THE TASK
Please repeat the records exactly, keeping the pictures out.

SUPPLIED INFORMATION
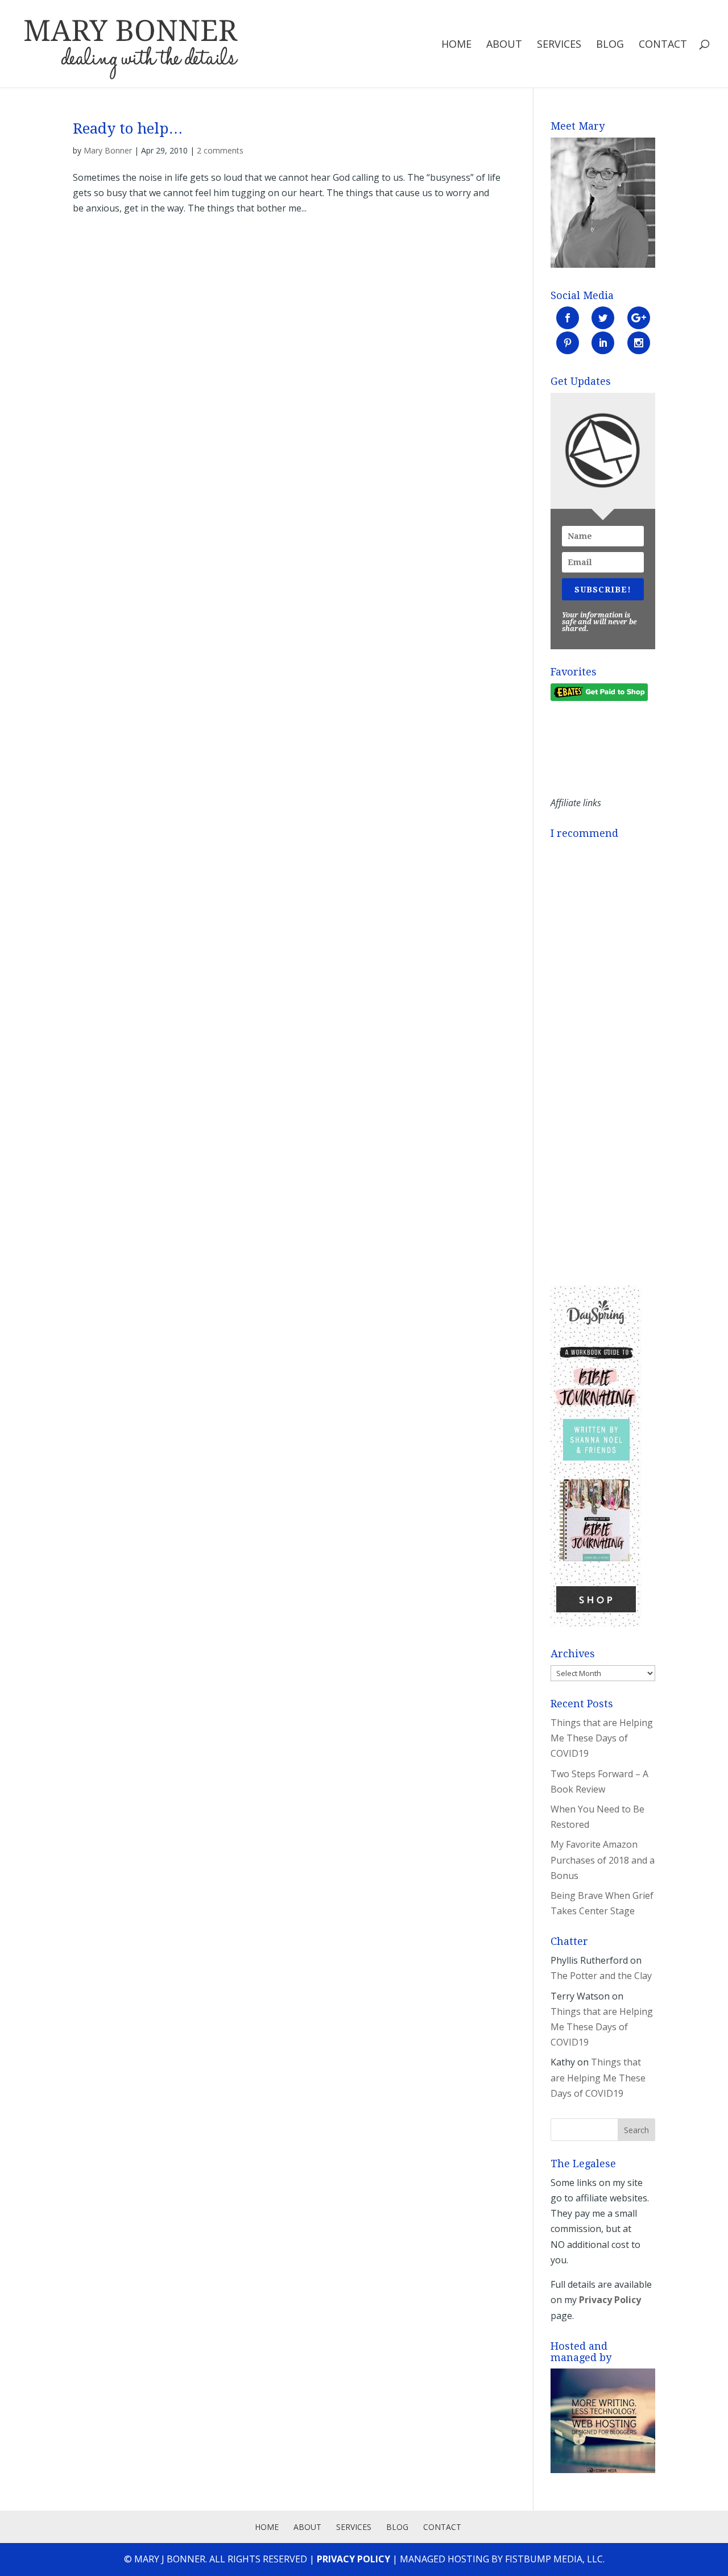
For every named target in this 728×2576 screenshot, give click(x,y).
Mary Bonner (108, 150)
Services (559, 45)
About (504, 45)
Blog (610, 45)
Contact (663, 45)
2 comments (220, 150)
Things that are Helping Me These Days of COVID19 (602, 1738)
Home (456, 45)
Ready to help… (128, 128)
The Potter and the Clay (601, 1975)
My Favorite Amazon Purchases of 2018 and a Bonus (603, 1859)
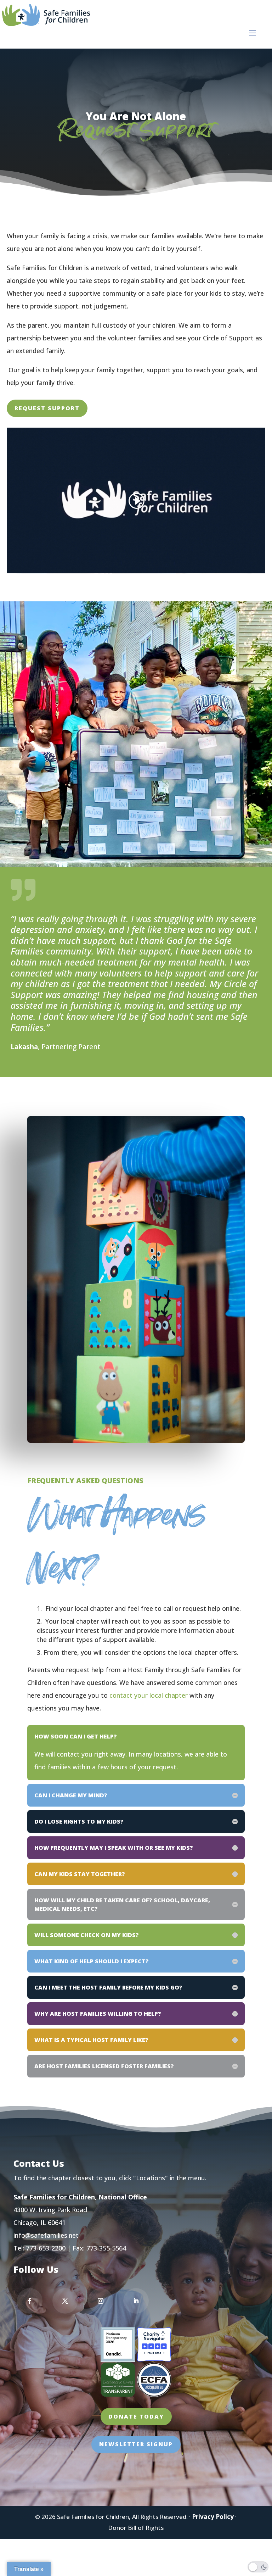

TASK RESULT
For every named target in this 728×2576 screenshot, give click(x,y).
Mary Bonner (108, 150)
Services (559, 45)
About (504, 45)
Blog (610, 45)
Contact (663, 45)
2 comments (220, 150)
Things that are Helping Me These Days of COVID19 (602, 1738)
Home (456, 45)
Ready to help… (128, 128)
The Potter and the Clay (601, 1975)
My Favorite Amazon Purchases of 2018 and a Bonus (603, 1859)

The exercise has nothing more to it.